Далее – страшный пожар в Москве 24 июня 1993 года, когда заживо сгорели больше десяти пассажиров троллейбусов. Среди погибших и старушка Валентина Алексеевна, которая и выводит нас на главных героев книги – её приёмную дочь Лену, мужа Лены Виктора и внучку Татьяну.
Лена и Виктор работают в аварийке – она диспетчер, он в бригаде ремонтников. (Кстати, бригада какая‑то универсальная – сначала вызывают ремонтировать электричество, а потом в основном чинят водопроводные трубы. Но, может, так бывает…) Автор довольно подробно описывает трудовые будни Брянцевых, часы отдыха в подмосковном доме на земле. И постепенно мы узнаем, что не всегда Брянцевы сидели в аварийке. Оказывается, Лена работала раньше в Министерстве обороны в службе тыла, Виктор – электронщик, новатор.
Здесь, как и в романе Гуцко, мы видим сознательное опрощение героев. Но если Топилин опрощается, чтобы стать «реальным», а не «книжным», то Брянцевы опрощаются, чтобы легче жилось. Не физически, а морально. Они вовсе не герои, вот и на переезде из Москвы Виктор настаивает, чтобы не встречаться с бывшим Лениным ухажёром.
Не забывая, что повествует о 1993 годе, Шаргунов тем не менее часто и надолго погружает читателя в биографии Брянцевых. Отлично показано детство Виктора, Татьяны (у Шаргунова вообще дар писать о детях); мы попадаем в 60‑е, 70‑е годы, движемся вместе с Брянцевыми через 80‑е. Перетекаем в 90‑е…
На первый взгляд, ни с чем исторически‑важным до поры до времени жизнь их семьи не пересекается. Хотя автор вводит в повествование немало документальных деталей, реальных лиц. Не обходится и без неточностей, нестыковок на которые, например, указал в дотошной, но благожелательной статье «Фотошоп» Александр Котюсов (журнал «Нижний Новгород», 2014, № 1). Впрочем, от исторических огрехов (умышленных или случайных) не застраховано, пожалуй, ни одно художественное произведение.
Виктор и Лена несчастливы в браке. Начало тлеющей вражде положила первая брачная ночь (до свадьбы Лена, что называется, не давала), когда Виктор узнал, что у жены был мужчина до него. И он мгновенно из обходительного, интеллигентного превращается в хамоватого и бесцеремонного. Последующие годы он то и дело напоминает, что женился не на девушке…
Лена тоже находит поводы для ссор. Нет, скорее, переругиваний. «Дальнее расстояние до Москвы, оборвавшийся провод, ржавая вода, шум газового отопления, скудость в магазине, опасный гололёд и непролазная грязь, грохот поездов, хулиганы в школе – всё выводило их на обоюдные упрёки». Порой колют они друг друга совсем по‑ребячески.

ПРЕДСТАВЛЕННЫЕ ДАННЫЕ
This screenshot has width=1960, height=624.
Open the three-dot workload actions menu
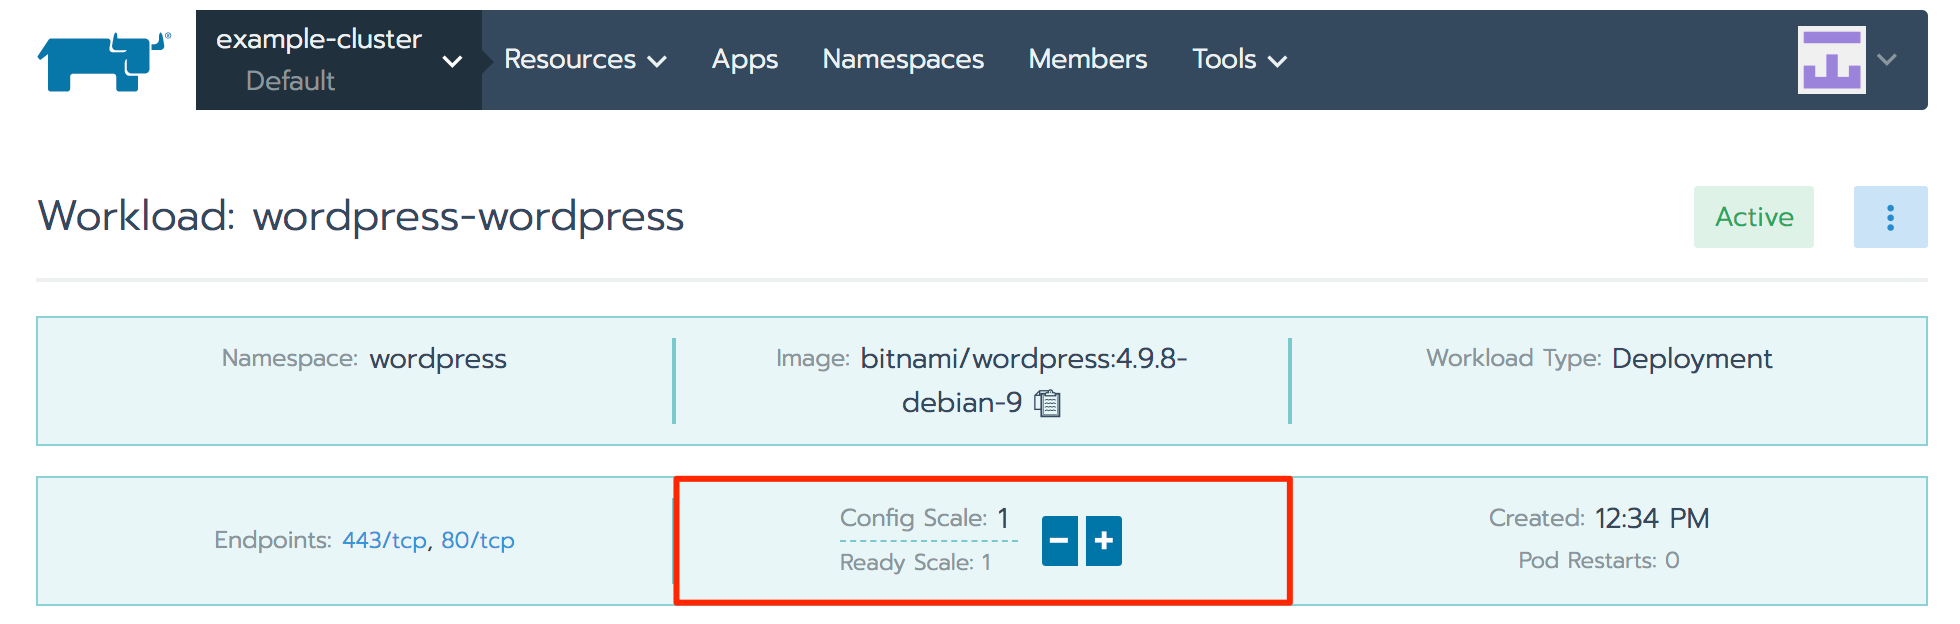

ЗАДАНИЯ
1) Кем работает Лена в аварийке, согласно тексту о книге Шаргунова?
2) Продолжите текст о книге Шаргунова, начав сразу после его последнего предложения.

ОТВЕТЫ К ЗАДАНИЯМ
1) Лена работает в аварийке диспетчером.

2)
В общем‑то, и различное отношение к происходящему в политической жизни объясняется привычкой друг другу противоречить. И если Виктор становится противником Ельцина, то Лена – сторонницей.
Сначала они наблюдают за политическими баталиями по телевизору, потом наталкиваются на митинги в городе. В конце сентября 1993 года Виктор начинает ходить к Белому дому… Во время стрельбы у Останкино его валит на асфальт инсульт и он умирает сорока лет от роду…
Чего хочет Виктор Брянцев, мы толком не узнаём – как и большинство людей, он действует интуитивно. Ему не нравится то, что происходит со страной, с людьми, но объяснить, что именно ему не нравится, он не может. Да и у Белого Дома он скорее наблюдатель, чем участник. Растерянно бродит вдоль баррикад, от костра к костру, слышит отрывки речей.
Порой Виктора увлекает порыв толпы, и он куда‑то бежит, куда‑то едет, что‑то кричит… Таких людей во время так называемых волнений всегда большинство, и Брянцев из большинства.
Лена безуспешно пытается удержать Виктора дома, но в решающий момент срывается и сама – спешит на телепризыв собираться у Моссовета «защитить демократию и избранного народом президента Ельцина».
«– И я поеду! – Лена замерла, исполняясь решимости. – Точно, поеду! Прямо сейчас на поезде поеду…
Таня сдула осколки с ладони на шкафчик рядом с вазой‑инвалидом и подскочила к матери:
– Зачем?
– Затем!
– Мама!
– Что?
– Не бросай меня!
– Одному папаше можно? Я тут сиди, а он вон что воротит…
– Это не он, мам.
– Как не он? Он! Он с такими же… Доидиотничались! Войну устроили…»
От Моссовета Лена едет в числе добровольцев защищать Останкино. Там она и находит лежащего без сознания мужа. Эта встреча, пожалуй, единственный момент, в котором можно усомниться – в огромном городе два человека… Хотя и фантастического здесь, по сути, ничего нет. Допустимо.
«1993» собрал множество рецензий. Правда, немалая часть их авторов использовала книгу как повод вспомнить о событиях сентября‑октября, себя в то время. Чувствуется и некоторое разочарование, что Шаргунов не заглянул в кабинеты, где принимались судьбоносные решения, а исторические фигуры у него или являются эпизодическими персонажами, или вовсе просто упоминаются.
Нет, Шаргунов правильно сделал, что выбрал для главных героев романа таких людей – на первый взгляд простых (но вспомним, что они опростившиеся), рядовых. И происходящее в те дни 1993‑го мы видим их глазами, пытаемся разобраться в тех событиях их умом. Потому что в художественную литературу Руцкой или Гайдар, Ельцин или Хасбулатов вряд ли впишутся. По крайней мере, пока. И заявлять: «Вот эти правы, а эти – нет!» – в художественной литературе тоже рискованно. Точнее – в такой формы прозе, какую выбрал автор.
Шаргунов показал слабых, запутавшихся, по существу, безъязыких людей. И, на какой бы стороне они ни были, одинаково проигравших.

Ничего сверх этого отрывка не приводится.